- Objective
Reproduce the rows below with "desktop agent" substituted for every occurrence of "GUI agent" and no other changes.

- Material for the task

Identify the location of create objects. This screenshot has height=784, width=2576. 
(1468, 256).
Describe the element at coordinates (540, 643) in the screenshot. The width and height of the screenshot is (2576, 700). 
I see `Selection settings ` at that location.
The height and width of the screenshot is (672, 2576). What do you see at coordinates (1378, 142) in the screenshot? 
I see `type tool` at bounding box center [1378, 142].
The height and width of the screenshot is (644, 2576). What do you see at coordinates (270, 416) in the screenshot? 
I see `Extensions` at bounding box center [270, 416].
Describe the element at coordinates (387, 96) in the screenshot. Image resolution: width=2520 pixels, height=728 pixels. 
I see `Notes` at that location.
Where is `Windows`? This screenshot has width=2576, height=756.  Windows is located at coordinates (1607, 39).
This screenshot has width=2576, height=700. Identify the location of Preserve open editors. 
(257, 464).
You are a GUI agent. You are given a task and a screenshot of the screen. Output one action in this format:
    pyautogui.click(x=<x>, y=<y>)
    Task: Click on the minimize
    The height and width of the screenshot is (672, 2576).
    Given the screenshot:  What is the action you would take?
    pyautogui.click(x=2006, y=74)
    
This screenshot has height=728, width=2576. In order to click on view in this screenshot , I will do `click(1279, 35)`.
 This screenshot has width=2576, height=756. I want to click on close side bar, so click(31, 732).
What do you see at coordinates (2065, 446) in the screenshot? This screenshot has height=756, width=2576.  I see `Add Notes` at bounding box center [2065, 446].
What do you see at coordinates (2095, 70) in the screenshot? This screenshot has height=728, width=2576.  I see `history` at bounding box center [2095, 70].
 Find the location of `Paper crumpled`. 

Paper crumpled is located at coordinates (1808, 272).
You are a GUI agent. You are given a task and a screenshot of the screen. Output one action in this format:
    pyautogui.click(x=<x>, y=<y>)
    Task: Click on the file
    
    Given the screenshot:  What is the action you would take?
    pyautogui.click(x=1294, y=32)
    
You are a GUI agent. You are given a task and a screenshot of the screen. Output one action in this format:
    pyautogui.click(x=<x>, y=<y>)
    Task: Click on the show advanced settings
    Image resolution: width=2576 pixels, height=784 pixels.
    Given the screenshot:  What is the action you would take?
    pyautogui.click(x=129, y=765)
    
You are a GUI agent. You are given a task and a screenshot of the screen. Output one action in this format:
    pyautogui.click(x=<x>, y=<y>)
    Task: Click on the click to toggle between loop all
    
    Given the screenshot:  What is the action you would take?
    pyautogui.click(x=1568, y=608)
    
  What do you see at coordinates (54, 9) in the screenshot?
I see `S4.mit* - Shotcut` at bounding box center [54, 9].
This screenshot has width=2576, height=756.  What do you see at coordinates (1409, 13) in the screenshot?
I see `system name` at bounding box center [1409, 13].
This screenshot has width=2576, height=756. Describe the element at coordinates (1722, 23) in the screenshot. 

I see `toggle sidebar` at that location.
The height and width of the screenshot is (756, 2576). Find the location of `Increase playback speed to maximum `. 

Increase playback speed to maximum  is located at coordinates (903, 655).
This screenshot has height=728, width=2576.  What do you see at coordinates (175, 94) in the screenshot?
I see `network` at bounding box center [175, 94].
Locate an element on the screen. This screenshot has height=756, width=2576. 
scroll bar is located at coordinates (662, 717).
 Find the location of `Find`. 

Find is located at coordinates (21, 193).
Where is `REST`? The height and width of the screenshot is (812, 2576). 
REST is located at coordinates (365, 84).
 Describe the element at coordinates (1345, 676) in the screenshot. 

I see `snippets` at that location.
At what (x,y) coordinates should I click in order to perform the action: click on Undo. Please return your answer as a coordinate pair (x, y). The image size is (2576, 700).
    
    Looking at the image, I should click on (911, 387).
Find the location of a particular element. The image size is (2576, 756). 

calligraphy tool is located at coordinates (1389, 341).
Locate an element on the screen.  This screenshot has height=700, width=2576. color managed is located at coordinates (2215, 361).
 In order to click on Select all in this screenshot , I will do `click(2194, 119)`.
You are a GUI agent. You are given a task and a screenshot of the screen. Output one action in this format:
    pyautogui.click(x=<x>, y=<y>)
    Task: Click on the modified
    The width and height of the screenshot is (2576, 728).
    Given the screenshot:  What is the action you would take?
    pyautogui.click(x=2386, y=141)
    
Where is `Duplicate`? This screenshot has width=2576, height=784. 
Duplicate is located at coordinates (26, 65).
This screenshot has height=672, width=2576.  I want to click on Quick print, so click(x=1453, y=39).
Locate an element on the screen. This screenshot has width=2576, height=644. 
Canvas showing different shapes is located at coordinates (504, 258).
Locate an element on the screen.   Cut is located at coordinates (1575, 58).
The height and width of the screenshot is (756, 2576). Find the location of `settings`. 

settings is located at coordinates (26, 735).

- Task answer
Identify the location of create objects. This screenshot has height=784, width=2576. 
(1468, 256).
Describe the element at coordinates (540, 643) in the screenshot. The width and height of the screenshot is (2576, 700). 
I see `Selection settings ` at that location.
The height and width of the screenshot is (672, 2576). What do you see at coordinates (1378, 142) in the screenshot? 
I see `type tool` at bounding box center [1378, 142].
The height and width of the screenshot is (644, 2576). What do you see at coordinates (270, 416) in the screenshot? 
I see `Extensions` at bounding box center [270, 416].
Describe the element at coordinates (387, 96) in the screenshot. Image resolution: width=2520 pixels, height=728 pixels. 
I see `Notes` at that location.
Where is `Windows`? This screenshot has width=2576, height=756.  Windows is located at coordinates (1607, 39).
This screenshot has width=2576, height=700. Identify the location of Preserve open editors. 
(257, 464).
You are a desktop agent. You are given a task and a screenshot of the screen. Output one action in this format:
    pyautogui.click(x=<x>, y=<y>)
    Task: Click on the minimize
    The height and width of the screenshot is (672, 2576).
    Given the screenshot:  What is the action you would take?
    pyautogui.click(x=2006, y=74)
    
This screenshot has height=728, width=2576. In order to click on view in this screenshot , I will do `click(1279, 35)`.
 This screenshot has width=2576, height=756. I want to click on close side bar, so click(31, 732).
What do you see at coordinates (2065, 446) in the screenshot? This screenshot has height=756, width=2576.  I see `Add Notes` at bounding box center [2065, 446].
What do you see at coordinates (2095, 70) in the screenshot? This screenshot has height=728, width=2576.  I see `history` at bounding box center [2095, 70].
 Find the location of `Paper crumpled`. 

Paper crumpled is located at coordinates (1808, 272).
You are a desktop agent. You are given a task and a screenshot of the screen. Output one action in this format:
    pyautogui.click(x=<x>, y=<y>)
    Task: Click on the file
    
    Given the screenshot:  What is the action you would take?
    pyautogui.click(x=1294, y=32)
    
You are a desktop agent. You are given a task and a screenshot of the screen. Output one action in this format:
    pyautogui.click(x=<x>, y=<y>)
    Task: Click on the show advanced settings
    Image resolution: width=2576 pixels, height=784 pixels.
    Given the screenshot:  What is the action you would take?
    pyautogui.click(x=129, y=765)
    
You are a desktop agent. You are given a task and a screenshot of the screen. Output one action in this format:
    pyautogui.click(x=<x>, y=<y>)
    Task: Click on the click to toggle between loop all
    
    Given the screenshot:  What is the action you would take?
    pyautogui.click(x=1568, y=608)
    
  What do you see at coordinates (54, 9) in the screenshot?
I see `S4.mit* - Shotcut` at bounding box center [54, 9].
This screenshot has width=2576, height=756.  What do you see at coordinates (1409, 13) in the screenshot?
I see `system name` at bounding box center [1409, 13].
This screenshot has width=2576, height=756. Describe the element at coordinates (1722, 23) in the screenshot. 

I see `toggle sidebar` at that location.
The height and width of the screenshot is (756, 2576). Find the location of `Increase playback speed to maximum `. 

Increase playback speed to maximum  is located at coordinates (903, 655).
This screenshot has height=728, width=2576.  What do you see at coordinates (175, 94) in the screenshot?
I see `network` at bounding box center [175, 94].
Locate an element on the screen. This screenshot has height=756, width=2576. 
scroll bar is located at coordinates (662, 717).
 Find the location of `Find`. 

Find is located at coordinates (21, 193).
Where is `REST`? The height and width of the screenshot is (812, 2576). 
REST is located at coordinates (365, 84).
 Describe the element at coordinates (1345, 676) in the screenshot. 

I see `snippets` at that location.
At what (x,y) coordinates should I click in order to perform the action: click on Undo. Please return your answer as a coordinate pair (x, y). The image size is (2576, 700).
    
    Looking at the image, I should click on (911, 387).
Find the location of a particular element. The image size is (2576, 756). 

calligraphy tool is located at coordinates (1389, 341).
Locate an element on the screen.  This screenshot has height=700, width=2576. color managed is located at coordinates (2215, 361).
 In order to click on Select all in this screenshot , I will do `click(2194, 119)`.
You are a desktop agent. You are given a task and a screenshot of the screen. Output one action in this format:
    pyautogui.click(x=<x>, y=<y>)
    Task: Click on the modified
    The width and height of the screenshot is (2576, 728).
    Given the screenshot:  What is the action you would take?
    pyautogui.click(x=2386, y=141)
    
Where is `Duplicate`? This screenshot has width=2576, height=784. 
Duplicate is located at coordinates (26, 65).
This screenshot has height=672, width=2576.  I want to click on Quick print, so click(x=1453, y=39).
Locate an element on the screen. This screenshot has width=2576, height=644. 
Canvas showing different shapes is located at coordinates (504, 258).
Locate an element on the screen.   Cut is located at coordinates (1575, 58).
The height and width of the screenshot is (756, 2576). Find the location of `settings`. 

settings is located at coordinates (26, 735).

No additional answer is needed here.